──────── The data

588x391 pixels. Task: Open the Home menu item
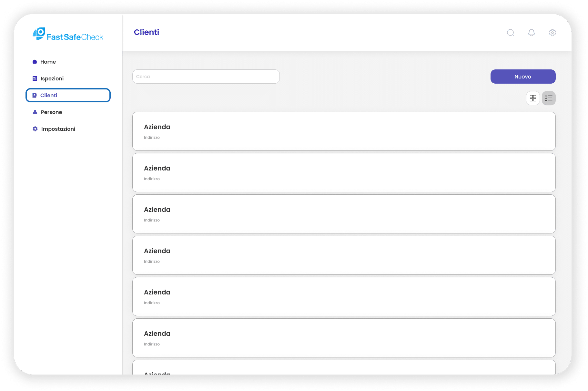coord(48,62)
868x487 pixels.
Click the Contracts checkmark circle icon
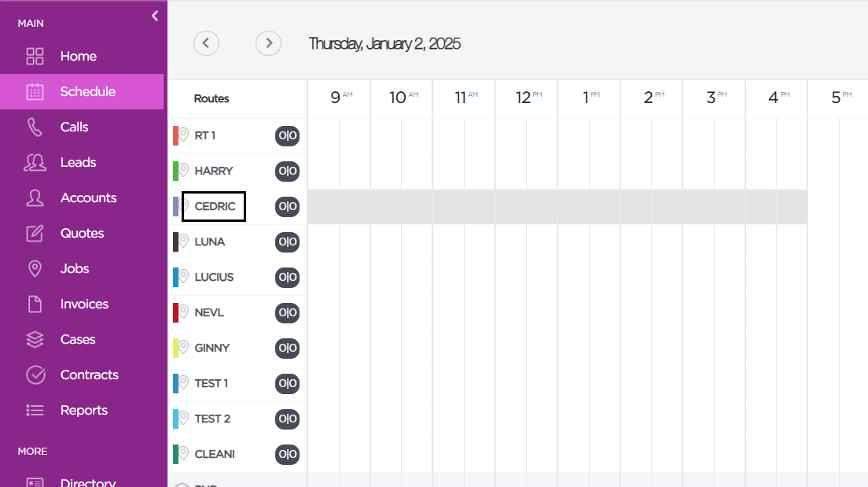pyautogui.click(x=35, y=374)
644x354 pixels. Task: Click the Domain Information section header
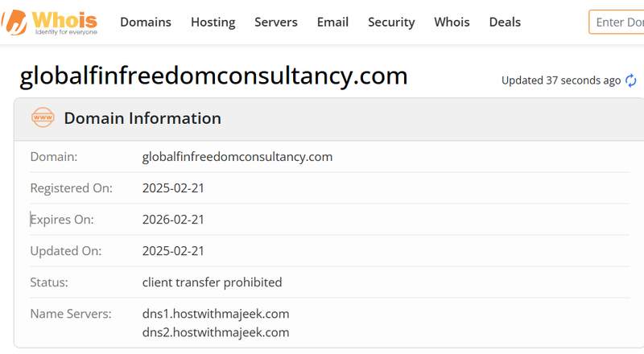(328, 119)
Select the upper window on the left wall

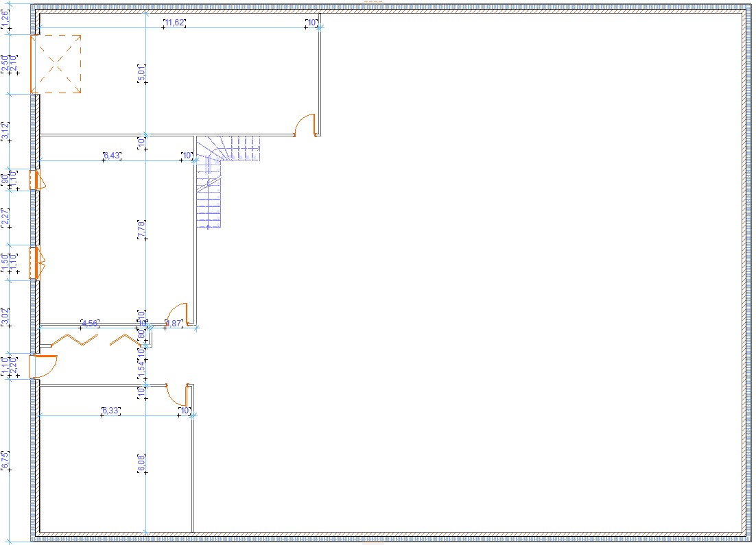click(x=35, y=180)
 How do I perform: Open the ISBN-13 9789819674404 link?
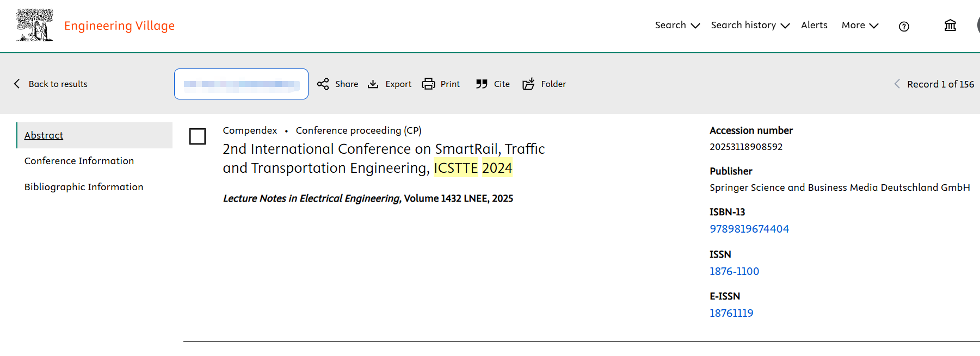(x=749, y=229)
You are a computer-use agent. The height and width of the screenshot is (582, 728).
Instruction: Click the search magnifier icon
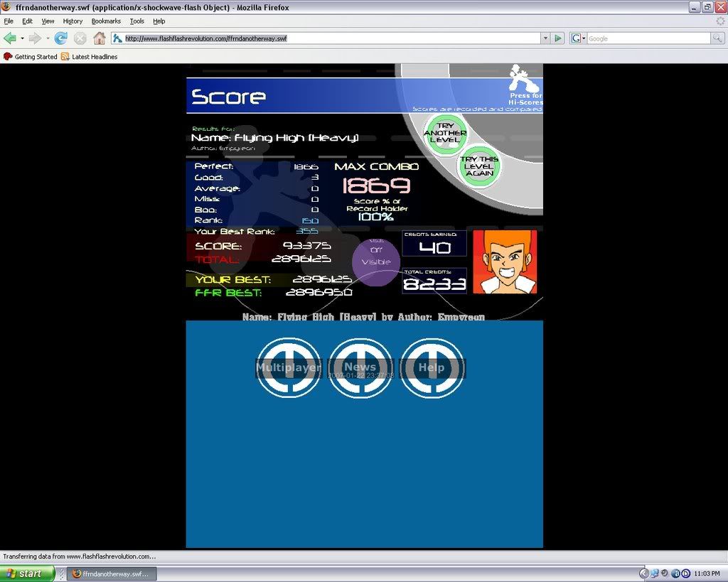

────────────────

**What is required**
Exclude every picture, then return precisely the lines that run from the line containing "868x487 pixels." through the end of the entries above.

**Response area**
868x487 pixels.
Click the Contracts checkmark circle icon
pyautogui.click(x=35, y=374)
644x354 pixels. Task: Click the Domain Information section header
(328, 119)
Select the upper window on the left wall

click(x=35, y=180)
 How do I perform: Open the ISBN-13 9789819674404 link?
(x=749, y=229)
You are a computer-use agent. The height and width of the screenshot is (582, 728).
Instruction: Click the search magnifier icon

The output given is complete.